| Work order |
This exercise calls for every line of the data below with the string "navigation" in it.

| Provided entries |
=====

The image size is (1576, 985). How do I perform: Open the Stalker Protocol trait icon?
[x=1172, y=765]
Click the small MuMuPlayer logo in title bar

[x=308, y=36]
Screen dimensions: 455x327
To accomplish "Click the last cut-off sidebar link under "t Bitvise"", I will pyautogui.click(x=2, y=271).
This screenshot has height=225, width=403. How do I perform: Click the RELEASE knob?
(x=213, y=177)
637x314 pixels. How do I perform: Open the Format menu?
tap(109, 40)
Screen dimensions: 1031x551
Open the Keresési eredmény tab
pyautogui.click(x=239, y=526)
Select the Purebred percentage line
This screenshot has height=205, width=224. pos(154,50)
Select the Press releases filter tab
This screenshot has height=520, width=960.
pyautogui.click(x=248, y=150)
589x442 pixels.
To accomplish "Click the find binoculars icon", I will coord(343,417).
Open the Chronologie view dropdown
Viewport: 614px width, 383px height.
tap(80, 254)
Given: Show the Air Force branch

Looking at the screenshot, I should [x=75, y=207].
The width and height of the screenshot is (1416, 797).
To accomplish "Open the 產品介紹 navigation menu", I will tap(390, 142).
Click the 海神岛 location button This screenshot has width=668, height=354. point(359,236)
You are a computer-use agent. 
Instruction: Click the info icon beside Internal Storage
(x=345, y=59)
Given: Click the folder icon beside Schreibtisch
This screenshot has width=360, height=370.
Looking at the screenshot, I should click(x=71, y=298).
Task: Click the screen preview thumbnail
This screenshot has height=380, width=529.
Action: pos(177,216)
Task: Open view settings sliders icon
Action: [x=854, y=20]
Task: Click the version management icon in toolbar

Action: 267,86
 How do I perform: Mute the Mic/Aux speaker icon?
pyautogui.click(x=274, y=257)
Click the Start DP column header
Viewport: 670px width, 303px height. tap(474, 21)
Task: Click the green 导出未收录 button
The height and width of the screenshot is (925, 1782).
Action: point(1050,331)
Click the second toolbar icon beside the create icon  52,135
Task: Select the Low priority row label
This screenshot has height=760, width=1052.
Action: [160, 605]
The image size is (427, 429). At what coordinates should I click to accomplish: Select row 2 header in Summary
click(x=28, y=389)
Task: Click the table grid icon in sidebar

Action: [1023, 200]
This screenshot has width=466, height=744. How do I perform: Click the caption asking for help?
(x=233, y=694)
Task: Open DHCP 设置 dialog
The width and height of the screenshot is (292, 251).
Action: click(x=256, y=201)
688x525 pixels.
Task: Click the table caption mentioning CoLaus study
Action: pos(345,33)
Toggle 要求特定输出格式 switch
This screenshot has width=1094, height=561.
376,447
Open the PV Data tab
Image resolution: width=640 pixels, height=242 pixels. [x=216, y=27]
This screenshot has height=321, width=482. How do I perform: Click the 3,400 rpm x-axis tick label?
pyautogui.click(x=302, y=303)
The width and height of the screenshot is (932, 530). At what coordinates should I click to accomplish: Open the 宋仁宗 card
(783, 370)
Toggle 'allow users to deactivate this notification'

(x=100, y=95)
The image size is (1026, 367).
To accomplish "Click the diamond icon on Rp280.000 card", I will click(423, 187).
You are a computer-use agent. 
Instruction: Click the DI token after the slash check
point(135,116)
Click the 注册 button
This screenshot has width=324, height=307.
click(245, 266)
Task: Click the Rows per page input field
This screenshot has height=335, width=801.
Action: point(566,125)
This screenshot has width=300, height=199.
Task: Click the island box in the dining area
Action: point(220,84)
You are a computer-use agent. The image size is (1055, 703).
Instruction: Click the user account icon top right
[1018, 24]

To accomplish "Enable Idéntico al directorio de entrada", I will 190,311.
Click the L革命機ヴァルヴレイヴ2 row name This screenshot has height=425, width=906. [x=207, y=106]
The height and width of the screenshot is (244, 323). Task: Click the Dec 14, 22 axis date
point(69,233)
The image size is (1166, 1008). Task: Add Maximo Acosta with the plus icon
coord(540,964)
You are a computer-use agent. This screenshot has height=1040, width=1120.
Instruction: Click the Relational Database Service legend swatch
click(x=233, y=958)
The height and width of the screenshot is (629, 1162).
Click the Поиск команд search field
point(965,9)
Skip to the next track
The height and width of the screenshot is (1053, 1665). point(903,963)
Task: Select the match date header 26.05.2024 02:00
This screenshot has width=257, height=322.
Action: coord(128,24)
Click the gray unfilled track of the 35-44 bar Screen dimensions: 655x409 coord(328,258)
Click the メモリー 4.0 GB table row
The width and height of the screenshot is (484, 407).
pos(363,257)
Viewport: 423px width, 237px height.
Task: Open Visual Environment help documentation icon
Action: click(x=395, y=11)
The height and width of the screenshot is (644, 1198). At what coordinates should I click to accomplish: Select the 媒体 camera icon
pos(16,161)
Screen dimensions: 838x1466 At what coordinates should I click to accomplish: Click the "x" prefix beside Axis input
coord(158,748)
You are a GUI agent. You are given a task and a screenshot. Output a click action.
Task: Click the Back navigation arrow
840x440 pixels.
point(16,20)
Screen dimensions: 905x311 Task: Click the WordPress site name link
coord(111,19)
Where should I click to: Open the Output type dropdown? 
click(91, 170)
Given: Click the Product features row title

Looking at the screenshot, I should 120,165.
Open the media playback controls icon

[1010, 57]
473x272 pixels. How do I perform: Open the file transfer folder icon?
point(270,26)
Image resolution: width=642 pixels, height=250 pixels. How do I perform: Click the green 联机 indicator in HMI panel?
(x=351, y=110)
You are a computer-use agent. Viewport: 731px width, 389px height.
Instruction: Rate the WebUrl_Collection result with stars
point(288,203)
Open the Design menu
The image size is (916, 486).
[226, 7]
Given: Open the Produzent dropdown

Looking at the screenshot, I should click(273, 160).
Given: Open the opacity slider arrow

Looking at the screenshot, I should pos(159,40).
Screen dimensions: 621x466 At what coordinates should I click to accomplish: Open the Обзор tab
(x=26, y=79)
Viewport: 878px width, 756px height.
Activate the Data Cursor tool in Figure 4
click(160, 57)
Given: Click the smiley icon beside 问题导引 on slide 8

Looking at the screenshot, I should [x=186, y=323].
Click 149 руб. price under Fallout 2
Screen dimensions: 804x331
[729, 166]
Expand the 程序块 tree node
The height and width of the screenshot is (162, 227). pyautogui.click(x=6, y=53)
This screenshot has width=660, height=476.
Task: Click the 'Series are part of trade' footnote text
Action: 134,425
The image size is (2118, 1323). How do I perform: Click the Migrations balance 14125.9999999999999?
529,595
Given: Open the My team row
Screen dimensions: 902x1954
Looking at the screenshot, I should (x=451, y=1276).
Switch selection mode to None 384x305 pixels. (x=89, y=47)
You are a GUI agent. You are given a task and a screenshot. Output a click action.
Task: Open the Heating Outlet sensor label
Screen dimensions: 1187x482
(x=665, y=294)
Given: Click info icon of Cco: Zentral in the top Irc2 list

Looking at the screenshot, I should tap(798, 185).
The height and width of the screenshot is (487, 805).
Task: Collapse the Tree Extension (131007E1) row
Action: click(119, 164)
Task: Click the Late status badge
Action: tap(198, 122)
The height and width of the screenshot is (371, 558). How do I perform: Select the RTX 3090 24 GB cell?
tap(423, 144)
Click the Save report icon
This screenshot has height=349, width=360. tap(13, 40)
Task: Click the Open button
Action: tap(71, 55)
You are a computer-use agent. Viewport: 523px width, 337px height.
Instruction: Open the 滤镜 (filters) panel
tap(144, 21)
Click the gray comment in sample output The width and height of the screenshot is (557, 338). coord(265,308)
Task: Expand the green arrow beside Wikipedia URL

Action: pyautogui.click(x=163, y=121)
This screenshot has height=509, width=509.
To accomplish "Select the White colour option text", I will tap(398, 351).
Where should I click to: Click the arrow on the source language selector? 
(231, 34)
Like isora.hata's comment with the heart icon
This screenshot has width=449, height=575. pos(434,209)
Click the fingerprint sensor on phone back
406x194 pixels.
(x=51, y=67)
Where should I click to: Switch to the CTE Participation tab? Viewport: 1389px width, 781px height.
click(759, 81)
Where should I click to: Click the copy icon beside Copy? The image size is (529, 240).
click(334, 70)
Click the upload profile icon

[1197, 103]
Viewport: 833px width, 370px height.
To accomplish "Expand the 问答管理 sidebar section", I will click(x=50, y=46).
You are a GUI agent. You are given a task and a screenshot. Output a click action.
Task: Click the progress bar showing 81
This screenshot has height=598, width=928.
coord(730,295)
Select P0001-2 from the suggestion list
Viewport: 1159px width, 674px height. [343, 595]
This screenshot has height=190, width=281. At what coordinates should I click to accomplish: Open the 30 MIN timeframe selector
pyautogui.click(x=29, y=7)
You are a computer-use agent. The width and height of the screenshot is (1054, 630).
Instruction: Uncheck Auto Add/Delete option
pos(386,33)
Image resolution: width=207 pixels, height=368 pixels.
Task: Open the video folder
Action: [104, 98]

=====

| Result of the task |
To accomplish "Open the 產品介紹 navigation menu", I will tap(390, 142).
Task: Click the Back navigation arrow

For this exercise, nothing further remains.